▶ **Short exercise**: Rewrite the lines below that start with the line containing "Task: Click the E(s) label in the diagram" and run through the last line, putting "screen assistant" wherever "computer-use agent" appears and leaving everything else unchanged. Give only those lines.

....

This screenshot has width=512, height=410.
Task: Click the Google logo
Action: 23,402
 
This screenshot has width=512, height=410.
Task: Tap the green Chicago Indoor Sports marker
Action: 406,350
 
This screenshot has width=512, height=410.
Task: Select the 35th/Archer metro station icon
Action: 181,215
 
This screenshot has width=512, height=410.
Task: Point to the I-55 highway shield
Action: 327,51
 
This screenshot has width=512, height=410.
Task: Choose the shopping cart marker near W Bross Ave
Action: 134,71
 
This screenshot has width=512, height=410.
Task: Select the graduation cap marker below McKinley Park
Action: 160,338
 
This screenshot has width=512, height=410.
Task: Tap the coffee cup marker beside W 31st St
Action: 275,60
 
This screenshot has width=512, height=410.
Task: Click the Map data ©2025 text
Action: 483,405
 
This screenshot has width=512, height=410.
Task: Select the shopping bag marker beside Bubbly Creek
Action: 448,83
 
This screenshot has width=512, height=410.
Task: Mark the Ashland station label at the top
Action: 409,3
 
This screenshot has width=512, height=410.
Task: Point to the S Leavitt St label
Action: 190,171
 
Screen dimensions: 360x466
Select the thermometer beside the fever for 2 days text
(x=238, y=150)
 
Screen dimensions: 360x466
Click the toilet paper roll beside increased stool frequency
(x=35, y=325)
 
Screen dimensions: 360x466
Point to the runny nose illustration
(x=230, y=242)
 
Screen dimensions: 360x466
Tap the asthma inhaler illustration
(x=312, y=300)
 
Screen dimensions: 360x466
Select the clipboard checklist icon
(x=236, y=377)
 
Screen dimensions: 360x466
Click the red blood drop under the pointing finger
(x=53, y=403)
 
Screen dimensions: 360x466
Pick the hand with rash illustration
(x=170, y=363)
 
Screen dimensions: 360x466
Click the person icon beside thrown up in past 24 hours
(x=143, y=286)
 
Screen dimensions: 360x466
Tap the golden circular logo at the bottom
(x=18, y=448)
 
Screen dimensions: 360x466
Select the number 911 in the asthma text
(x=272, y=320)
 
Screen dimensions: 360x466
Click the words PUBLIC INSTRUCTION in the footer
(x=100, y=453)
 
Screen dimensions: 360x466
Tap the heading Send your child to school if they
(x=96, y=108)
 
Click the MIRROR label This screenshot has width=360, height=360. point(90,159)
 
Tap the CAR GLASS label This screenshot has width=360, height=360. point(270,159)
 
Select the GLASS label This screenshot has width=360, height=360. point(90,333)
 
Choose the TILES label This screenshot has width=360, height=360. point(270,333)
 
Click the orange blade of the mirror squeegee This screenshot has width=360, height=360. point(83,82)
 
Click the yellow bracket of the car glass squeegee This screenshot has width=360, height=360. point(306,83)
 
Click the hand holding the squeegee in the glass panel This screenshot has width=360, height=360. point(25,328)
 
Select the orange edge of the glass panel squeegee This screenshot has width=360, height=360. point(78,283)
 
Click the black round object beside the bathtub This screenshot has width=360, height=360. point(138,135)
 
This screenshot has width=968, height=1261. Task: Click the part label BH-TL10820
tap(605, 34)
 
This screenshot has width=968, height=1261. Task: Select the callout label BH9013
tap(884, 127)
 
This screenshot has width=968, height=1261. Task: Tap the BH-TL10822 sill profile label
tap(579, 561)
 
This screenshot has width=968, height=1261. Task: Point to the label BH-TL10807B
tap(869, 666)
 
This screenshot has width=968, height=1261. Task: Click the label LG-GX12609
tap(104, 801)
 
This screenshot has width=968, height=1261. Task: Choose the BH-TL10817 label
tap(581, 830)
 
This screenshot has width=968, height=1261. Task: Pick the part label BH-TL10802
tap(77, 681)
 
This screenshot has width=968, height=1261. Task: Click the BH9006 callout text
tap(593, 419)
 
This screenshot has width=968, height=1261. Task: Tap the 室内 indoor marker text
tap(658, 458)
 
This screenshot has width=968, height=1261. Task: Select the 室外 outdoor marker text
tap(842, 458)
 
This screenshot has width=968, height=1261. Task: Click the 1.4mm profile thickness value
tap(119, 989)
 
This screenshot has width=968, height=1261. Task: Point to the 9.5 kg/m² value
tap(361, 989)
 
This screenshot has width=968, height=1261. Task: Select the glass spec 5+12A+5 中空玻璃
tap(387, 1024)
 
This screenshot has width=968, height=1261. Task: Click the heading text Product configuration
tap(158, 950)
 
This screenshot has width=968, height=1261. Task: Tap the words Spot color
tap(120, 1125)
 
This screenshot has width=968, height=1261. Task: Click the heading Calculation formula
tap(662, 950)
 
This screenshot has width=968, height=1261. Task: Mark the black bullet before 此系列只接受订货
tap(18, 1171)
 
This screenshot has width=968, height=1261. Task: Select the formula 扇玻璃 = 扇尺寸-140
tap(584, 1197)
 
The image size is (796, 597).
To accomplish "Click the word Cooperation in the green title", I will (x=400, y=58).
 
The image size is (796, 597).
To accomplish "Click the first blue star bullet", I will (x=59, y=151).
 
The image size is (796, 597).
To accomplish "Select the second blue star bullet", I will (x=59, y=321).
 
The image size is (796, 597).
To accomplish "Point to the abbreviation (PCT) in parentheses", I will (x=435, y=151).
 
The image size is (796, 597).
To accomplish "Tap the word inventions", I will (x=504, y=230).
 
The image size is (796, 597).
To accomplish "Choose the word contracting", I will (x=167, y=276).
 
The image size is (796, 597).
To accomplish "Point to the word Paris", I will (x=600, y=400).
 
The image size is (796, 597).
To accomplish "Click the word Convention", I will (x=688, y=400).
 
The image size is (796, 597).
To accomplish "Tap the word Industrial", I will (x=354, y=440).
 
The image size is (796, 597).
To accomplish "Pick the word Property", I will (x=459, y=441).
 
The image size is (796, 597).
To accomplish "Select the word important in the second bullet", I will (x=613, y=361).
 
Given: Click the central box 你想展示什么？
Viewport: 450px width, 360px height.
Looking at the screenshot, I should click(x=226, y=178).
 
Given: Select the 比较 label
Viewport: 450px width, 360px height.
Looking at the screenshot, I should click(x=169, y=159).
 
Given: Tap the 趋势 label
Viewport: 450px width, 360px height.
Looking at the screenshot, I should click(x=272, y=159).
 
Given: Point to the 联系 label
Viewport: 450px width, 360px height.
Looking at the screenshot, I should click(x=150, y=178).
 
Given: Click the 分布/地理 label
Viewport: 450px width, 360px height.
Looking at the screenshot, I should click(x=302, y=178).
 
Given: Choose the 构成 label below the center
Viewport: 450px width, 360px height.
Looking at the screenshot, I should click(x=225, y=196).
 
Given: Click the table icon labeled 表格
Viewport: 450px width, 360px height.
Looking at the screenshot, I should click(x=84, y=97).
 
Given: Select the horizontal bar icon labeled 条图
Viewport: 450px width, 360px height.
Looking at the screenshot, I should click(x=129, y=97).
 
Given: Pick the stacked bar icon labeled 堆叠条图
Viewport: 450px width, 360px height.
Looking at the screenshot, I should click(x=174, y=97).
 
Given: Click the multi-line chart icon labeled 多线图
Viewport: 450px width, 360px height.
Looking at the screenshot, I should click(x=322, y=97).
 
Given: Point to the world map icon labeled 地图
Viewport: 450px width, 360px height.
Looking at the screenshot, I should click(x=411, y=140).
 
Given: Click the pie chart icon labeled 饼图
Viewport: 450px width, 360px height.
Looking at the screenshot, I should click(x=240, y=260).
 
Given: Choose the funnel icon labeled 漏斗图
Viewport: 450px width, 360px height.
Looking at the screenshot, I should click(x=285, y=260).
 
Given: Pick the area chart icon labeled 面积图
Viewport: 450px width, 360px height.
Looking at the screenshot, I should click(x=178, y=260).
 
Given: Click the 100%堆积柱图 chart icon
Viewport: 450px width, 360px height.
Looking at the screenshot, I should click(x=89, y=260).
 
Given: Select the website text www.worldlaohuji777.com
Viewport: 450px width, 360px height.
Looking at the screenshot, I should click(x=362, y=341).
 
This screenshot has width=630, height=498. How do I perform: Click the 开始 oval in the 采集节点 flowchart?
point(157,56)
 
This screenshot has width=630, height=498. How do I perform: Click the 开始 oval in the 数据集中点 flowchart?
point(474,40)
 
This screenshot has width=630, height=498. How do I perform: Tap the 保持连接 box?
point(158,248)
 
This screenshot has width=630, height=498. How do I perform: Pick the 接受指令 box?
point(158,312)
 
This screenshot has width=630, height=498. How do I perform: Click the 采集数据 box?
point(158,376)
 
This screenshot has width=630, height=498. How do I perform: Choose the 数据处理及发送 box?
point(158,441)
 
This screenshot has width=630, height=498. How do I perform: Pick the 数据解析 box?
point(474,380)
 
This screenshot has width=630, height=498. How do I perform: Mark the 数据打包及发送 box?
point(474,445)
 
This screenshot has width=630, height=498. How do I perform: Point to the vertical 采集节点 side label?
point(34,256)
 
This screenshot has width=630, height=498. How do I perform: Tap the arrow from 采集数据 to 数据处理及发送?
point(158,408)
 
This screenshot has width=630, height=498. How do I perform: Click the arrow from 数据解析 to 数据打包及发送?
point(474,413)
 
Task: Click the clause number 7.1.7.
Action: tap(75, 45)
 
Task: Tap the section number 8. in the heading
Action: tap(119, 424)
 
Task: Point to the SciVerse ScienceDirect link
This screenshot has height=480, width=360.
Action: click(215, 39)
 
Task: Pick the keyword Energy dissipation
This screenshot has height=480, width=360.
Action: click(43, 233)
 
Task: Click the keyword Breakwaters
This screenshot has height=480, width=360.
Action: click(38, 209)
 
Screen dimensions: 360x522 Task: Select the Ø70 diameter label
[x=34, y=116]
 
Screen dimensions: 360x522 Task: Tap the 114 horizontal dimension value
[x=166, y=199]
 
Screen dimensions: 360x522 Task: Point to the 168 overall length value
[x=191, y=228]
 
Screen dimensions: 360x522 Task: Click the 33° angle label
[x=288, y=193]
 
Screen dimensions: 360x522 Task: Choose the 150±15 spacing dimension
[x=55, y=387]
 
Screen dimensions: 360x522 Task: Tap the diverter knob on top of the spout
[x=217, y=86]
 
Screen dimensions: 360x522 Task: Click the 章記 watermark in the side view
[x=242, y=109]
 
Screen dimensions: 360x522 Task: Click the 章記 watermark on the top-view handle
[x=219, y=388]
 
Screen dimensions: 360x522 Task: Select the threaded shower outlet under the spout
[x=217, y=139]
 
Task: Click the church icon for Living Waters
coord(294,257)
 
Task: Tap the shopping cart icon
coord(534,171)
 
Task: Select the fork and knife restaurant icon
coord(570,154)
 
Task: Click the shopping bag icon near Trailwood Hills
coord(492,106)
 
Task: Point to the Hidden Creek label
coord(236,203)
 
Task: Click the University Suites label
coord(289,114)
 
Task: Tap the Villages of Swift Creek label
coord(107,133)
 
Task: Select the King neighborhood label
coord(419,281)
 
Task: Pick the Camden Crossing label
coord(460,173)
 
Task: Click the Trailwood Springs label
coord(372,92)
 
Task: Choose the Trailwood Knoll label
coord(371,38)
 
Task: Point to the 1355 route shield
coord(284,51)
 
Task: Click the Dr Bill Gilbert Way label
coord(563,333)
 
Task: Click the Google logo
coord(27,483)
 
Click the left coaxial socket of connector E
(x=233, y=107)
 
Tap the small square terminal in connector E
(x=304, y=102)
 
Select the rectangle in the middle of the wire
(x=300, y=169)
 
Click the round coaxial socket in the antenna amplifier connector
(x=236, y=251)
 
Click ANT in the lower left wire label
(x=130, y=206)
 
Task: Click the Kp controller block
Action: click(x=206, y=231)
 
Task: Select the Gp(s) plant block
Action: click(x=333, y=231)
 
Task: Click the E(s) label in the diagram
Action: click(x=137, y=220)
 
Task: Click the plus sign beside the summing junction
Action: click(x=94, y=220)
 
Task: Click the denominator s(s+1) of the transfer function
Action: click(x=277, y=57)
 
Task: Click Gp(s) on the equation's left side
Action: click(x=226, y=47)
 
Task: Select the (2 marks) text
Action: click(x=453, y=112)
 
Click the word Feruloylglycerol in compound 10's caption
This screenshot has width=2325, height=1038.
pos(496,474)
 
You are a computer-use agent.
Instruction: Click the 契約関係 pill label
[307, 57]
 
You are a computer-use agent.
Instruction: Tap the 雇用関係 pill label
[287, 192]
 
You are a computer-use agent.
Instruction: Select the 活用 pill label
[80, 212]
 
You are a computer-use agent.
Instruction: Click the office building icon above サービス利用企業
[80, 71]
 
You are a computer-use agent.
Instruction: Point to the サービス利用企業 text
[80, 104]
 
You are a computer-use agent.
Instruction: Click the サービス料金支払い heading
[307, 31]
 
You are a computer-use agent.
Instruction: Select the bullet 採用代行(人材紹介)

....

▶ **Solution**:
Task: Click the E(s) label in the diagram
Action: click(x=137, y=220)
 
Task: Click the plus sign beside the summing junction
Action: click(x=94, y=220)
 
Task: Click the denominator s(s+1) of the transfer function
Action: click(x=277, y=57)
 
Task: Click Gp(s) on the equation's left side
Action: click(x=226, y=47)
 
Task: Select the (2 marks) text
Action: click(x=453, y=112)
 
Click the word Feruloylglycerol in compound 10's caption
This screenshot has width=2325, height=1038.
pos(496,474)
 
You are a screen assistant.
Instruction: Click the 契約関係 pill label
[307, 57]
 
You are a screen assistant.
Instruction: Tap the 雇用関係 pill label
[287, 192]
 
You are a screen assistant.
Instruction: Select the 活用 pill label
[80, 212]
 
You are a screen assistant.
Instruction: Click the office building icon above サービス利用企業
[80, 71]
 
You are a screen assistant.
Instruction: Point to the サービス利用企業 text
[80, 104]
 
You are a screen assistant.
Instruction: Click the サービス料金支払い heading
[307, 31]
 
You are a screen assistant.
Instruction: Select the bullet 採用代行(人材紹介)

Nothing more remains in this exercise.